We are excited to officially introduce the newest faculty members to the Department of Political Science. Professor(s) Clare Brock and Kristin Olofsson recently joined the department in August 2023. Professor(s) Iasmin Goes and Daniel Weitzel have been with the department since August 2022.

2023 New Faculty Members 

Clare Brock (Ph.D., University of Texas at Austin, 2017) is an Assistant Professor of American Politics and Public Policy. Brock’s research focuses on the policy process, agricultural policy, lobbying, and money in politics. Her book, Farmed Out: Agricultural Lobbying in a Polarized Congress is forthcoming this fall with Oxford University Press, and considers how polarization impacts lobbying behavior and legislative outcomes in the agricultural and food sectors. In addition, current research projects have focused on subjects such as the relationship between punctuated equilibrium theory and partisan polarization, and on the use of social media by school districts to communicate changes to the National School Lunch program during the pandemic. Brock’s work has been published in Interest Groups and Advocacy, Social Science Quarterly, and World Medical & Health Policy. 


Kristin Olofsson (Ph.D., University of Colorado Denver, School of Public Affairs) is an Assistant Professor of Environmental Policy and Public Policy. Olofsson specializes in environmental and energy policy. She uses comparative research design to focus on the dynamics of policy coalitions and networks of policy actors engaged in policymaking.  She is a former National Science Foundation (NSF) Sustainability Research Networks AirWaterGas Student Research Fellow and an NSF Research Coordination Networks Sustainable Cities Student Fellow. 

She explores differentiation in institutional settings to better understand how the people involved in the policy process shape policy outcomes. Her research questions the rational capabilities of policy actors and questions how decisions are made in contentious politics. Dr. Olofsson often uses survey data to explore political behavior and utilizes network analysis and geospatial modeling. 


2022 New Faculty Members 

Iasmin Goes is an Assistant Professor of Political Science studying the political economy of natural resources, with a focus on how international organizations promote natural resource governance in the Global South. Other topics of interest include sovereign debt, statistical capacity, energy transitions, and economic development broadly defined. 
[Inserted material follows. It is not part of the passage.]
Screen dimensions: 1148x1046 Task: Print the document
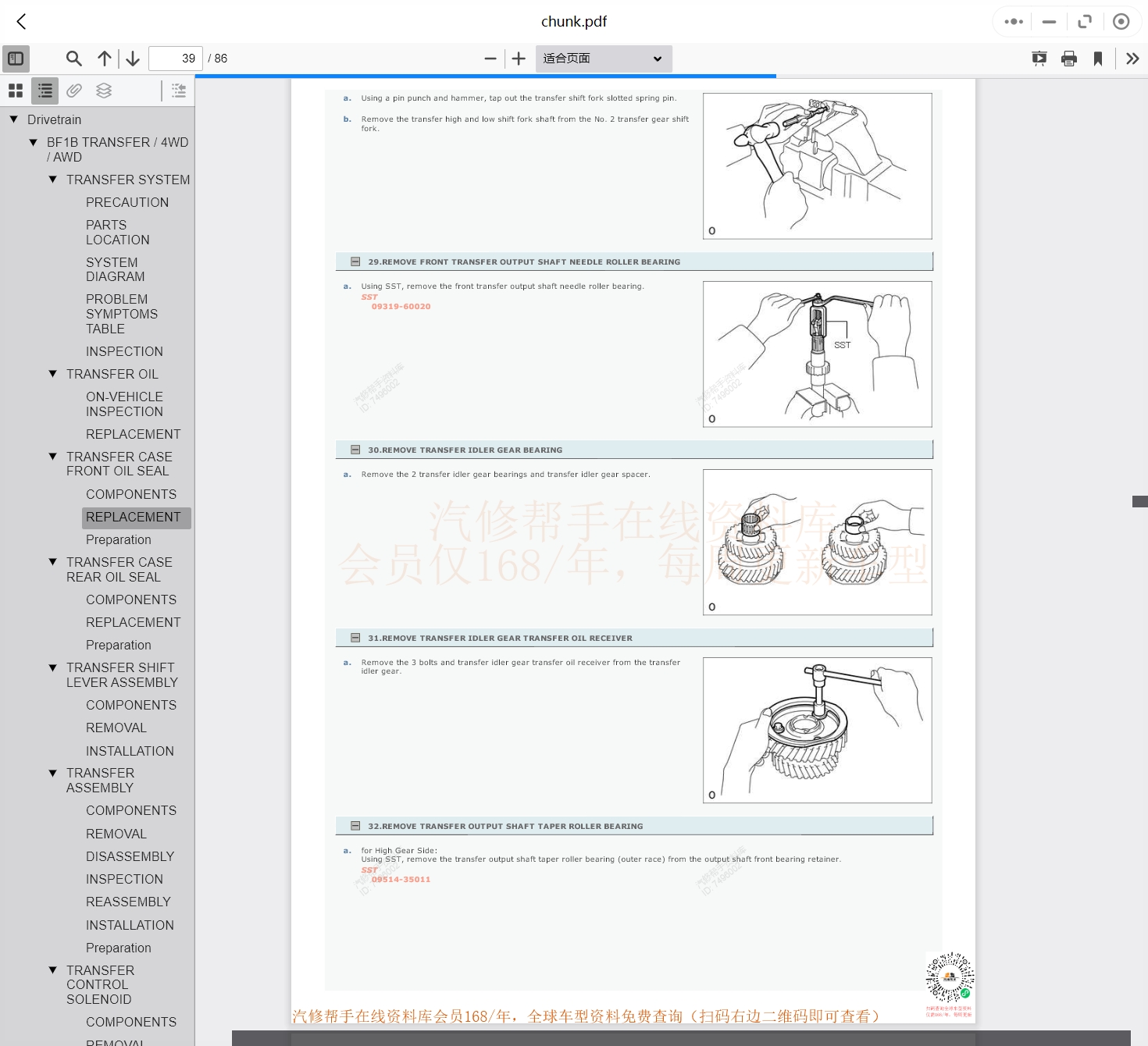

Between 2020 and 2022, Goes was a Junior Research Fellow at the Carlos III – Juan March Institute in Madrid. Before that, she received a PhD in Government and an MS in Statistics from the University of Texas at Austin, in addition to degrees in Political Science and Latin American Studies from Freie Universität Berlin.  


Daniel Weitzel is an Assistant Professor of Political Science and a Senior Research Fellow in the Department of Government at the University of Vienna. Weitzel received his Ph.D. in Government from the Department of Government at the University of Texas at Austin in 2020 and was a postdoctoral researcher in the Department of Government at the University of Vienna between 2020-22.  
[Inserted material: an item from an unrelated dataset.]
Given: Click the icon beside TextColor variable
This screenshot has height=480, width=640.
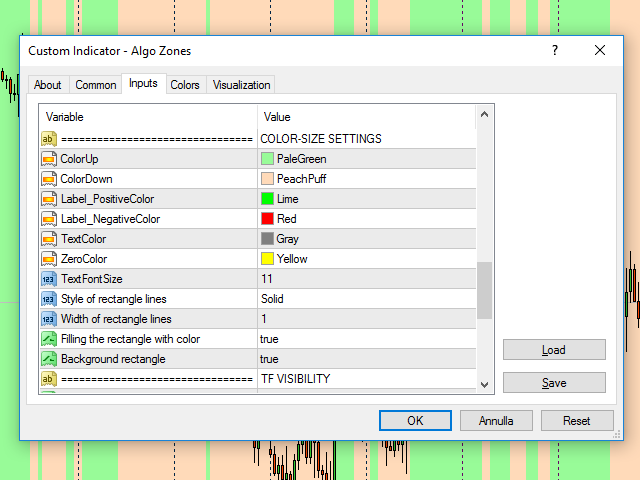Looking at the screenshot, I should 49,239.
His research interests focus on comparative politics and quantitative and computational methods. Weitzel uses text as data, Bayesian statistics, and machine learning to study the interaction of political parties and voters in democracies. In his dissertation he examines the determinants and consequences of negative campaigning in multi-party electoral competition in Europe. He is also interested in estimating the prevalence and consequences of variation of political knowledge and information in the mass public and media. 

Weitzel received an M.Sc. in Statistics from the Department of Statistics and Data Science at the University of Texas at Austin. Before coming to UT Austin, he received an M.Sc. in Political Behaviour from the Department of Government of the University of Essex/England and a B.A. and M.A. in Political Science and Sociology from the Institute of Political Science at the Friedrich-Alexander University Erlangen-Nuremberg/Germany.